Akil asks, how long can we keep hearts alive outside the body? 

Answer

Cardiologist James Rudd takes this question...

James - Yes, it's a very good question, Chris. And I should say that around 200 heart transplants take place in the UK every year, but unfortunately over a thousand people a year die on the waiting list because they just can't get a suitable donated heart in time. Now the current method of taking hearts out of donors is that the heart is placed into an icebox where it is stored, and then the icebox is transported to the person who needs the new heart. Now the way of doing it using the icebox means that the heart stops beating because there isn't any blood supply. So the heart itself immediately starts to deteriorate and the heart cells die. It is cooled down using ice, so this offsets the deterioration to a certain extent, but still the heart needs to be implanted into the person within about three to four hours. So that limits the geographical range that hearts can travel from recipient to donor. There's a new technology which has been around just for a couple of years already called heart in a box. And that's a method of transporting donor hearts that allows them to survive up to eight hours outside the body. And the way it works, again it's a lunchbox-sized device, but this time the heart keeps beating once it's outside of the donor's body. It actually uses a similar technique to a heart-lung machine where the donor's own blood supplies the heart muscle with oxygen and glucose, and also immunosuppressant drugs which keep it beating and keep it in the best condition before it's implanted into the patient. And that can extend the time out to around eight hours. Machines are expensive, about 150,000 pounds, so they're not used in every case. But experts believe that that will increase the number of organs available by about 50%, so many more of those people on the transplant waiting list will hopefully get something in time.

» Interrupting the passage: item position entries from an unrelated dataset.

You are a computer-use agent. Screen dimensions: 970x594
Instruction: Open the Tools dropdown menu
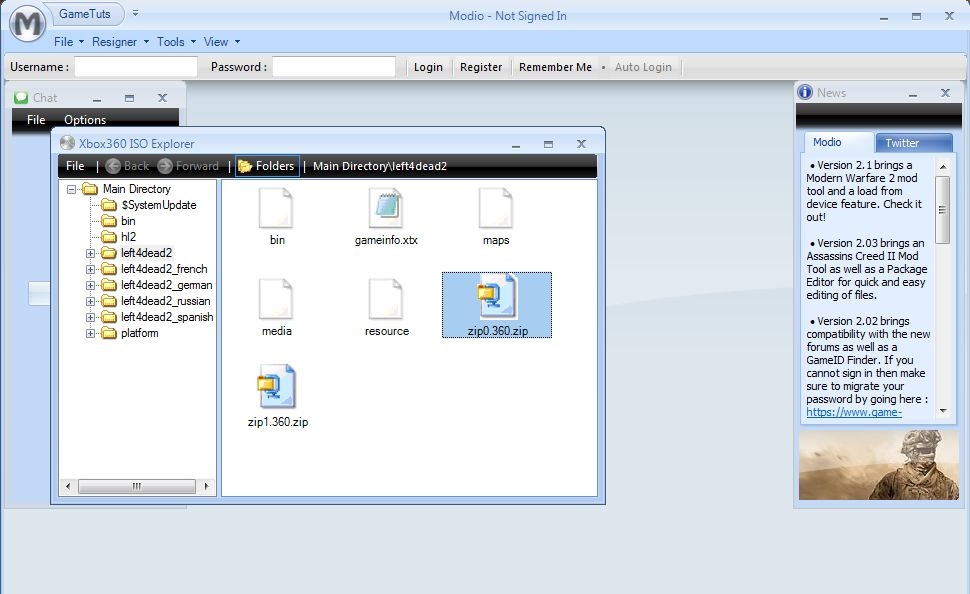click(171, 42)
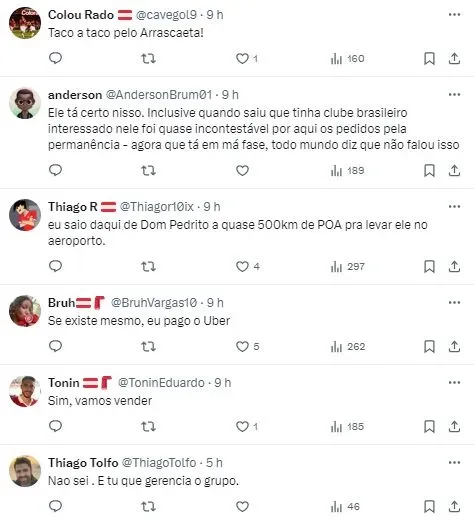
Task: View analytics showing 297 views
Action: (348, 266)
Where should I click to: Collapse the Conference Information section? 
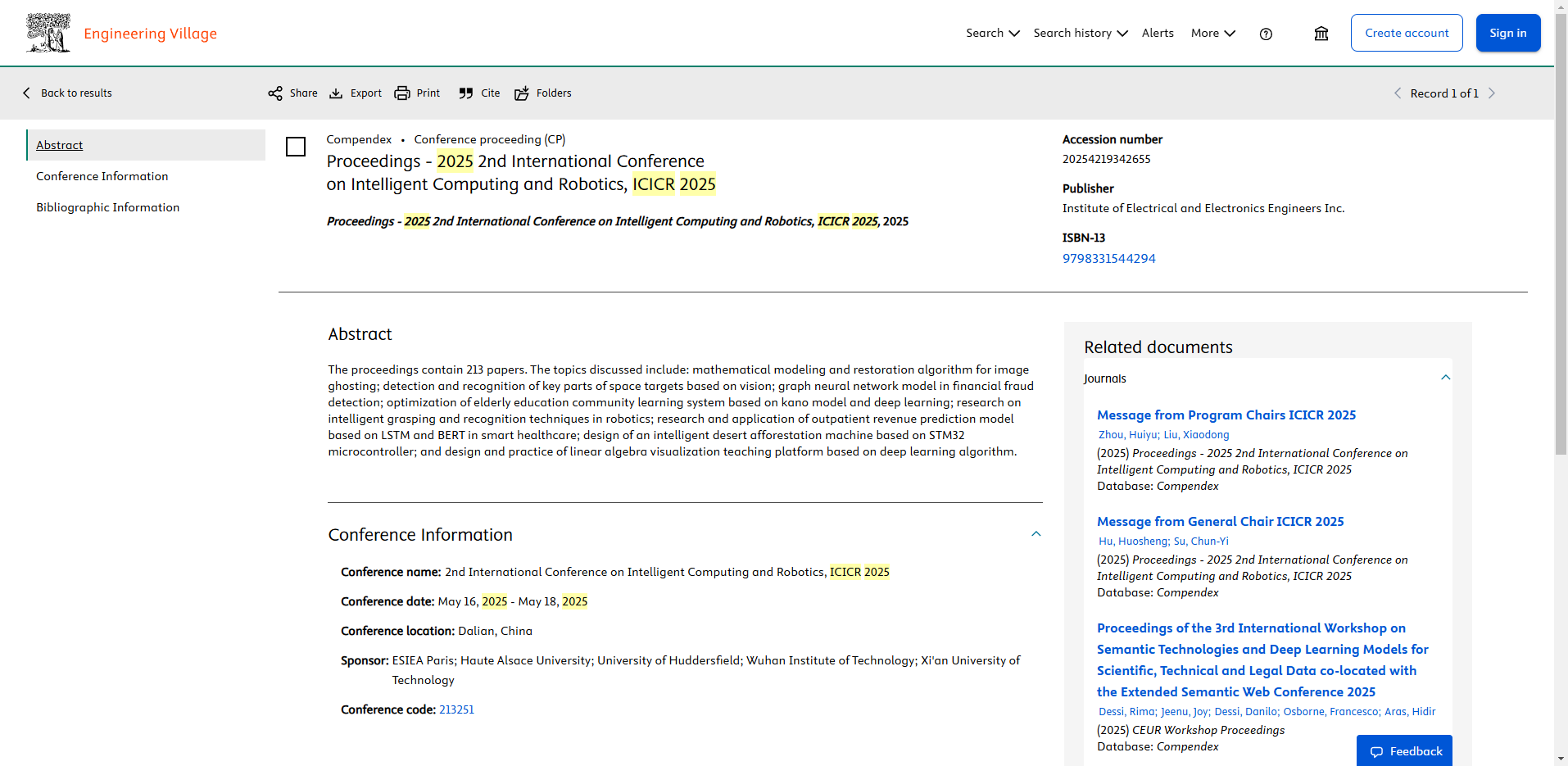click(x=1036, y=534)
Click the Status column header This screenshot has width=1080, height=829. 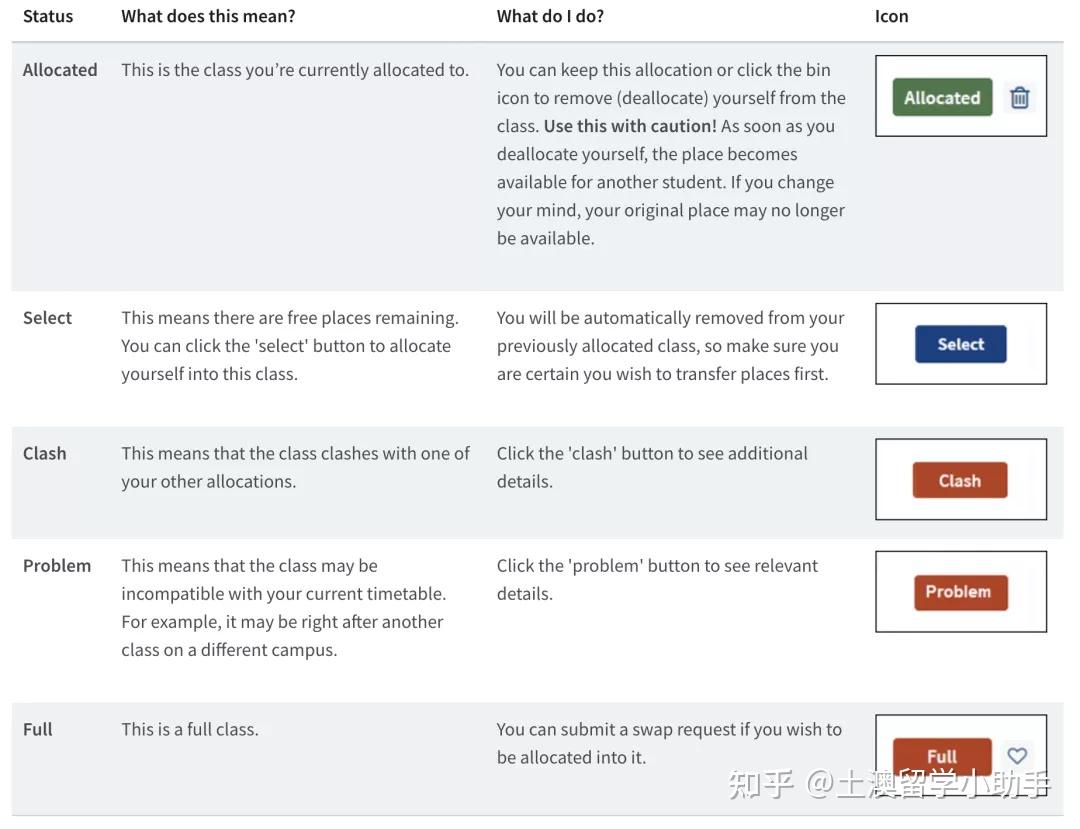pos(48,16)
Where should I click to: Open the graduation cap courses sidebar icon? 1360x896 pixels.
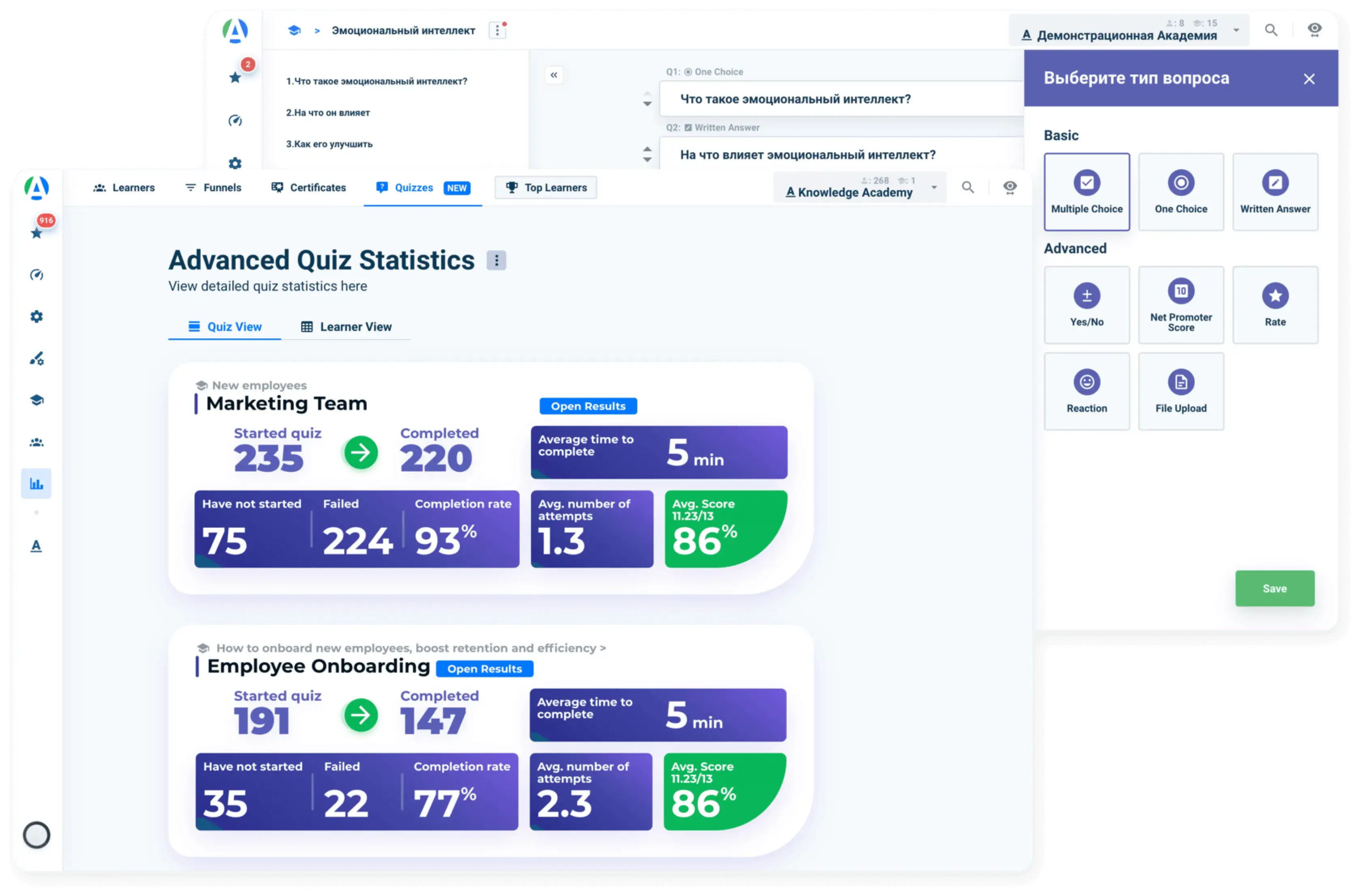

Chris - I was also talking to the surgeons who do transplants of other offal organs, things like livers for example, kidneys; and they were testing devices so that you can rest an organ and give it a circulation for a while before you transplant it. And they were finding when they did this, they could get some organs to recover to a stage where you would then - have previously rejected them - you would then instead aacept them and say, "well that's good enough to transplant." And it would appear that instead of it having had a shock of having been taken out of a donor and then have the shock of going into a new patient, by resting it in a controlled environment for a little while beforehand, it enables it to regenerate a bit.

James - Yeah. I think that's very similar to the way that this is done. So organs that, we call them marginal organs, that might have been a little bit not good enough to be transplanted can now become available to a wider pool of people.

Chris - Yeah. Of course one other aspect of this is relevant to your field of immunology, Clare, and that's actually organ rejection, isn't it? Because one of the big challenges is finding organs that are a match. So when people talk about that, saying "I'm looking for a match", what do they actually mean by that?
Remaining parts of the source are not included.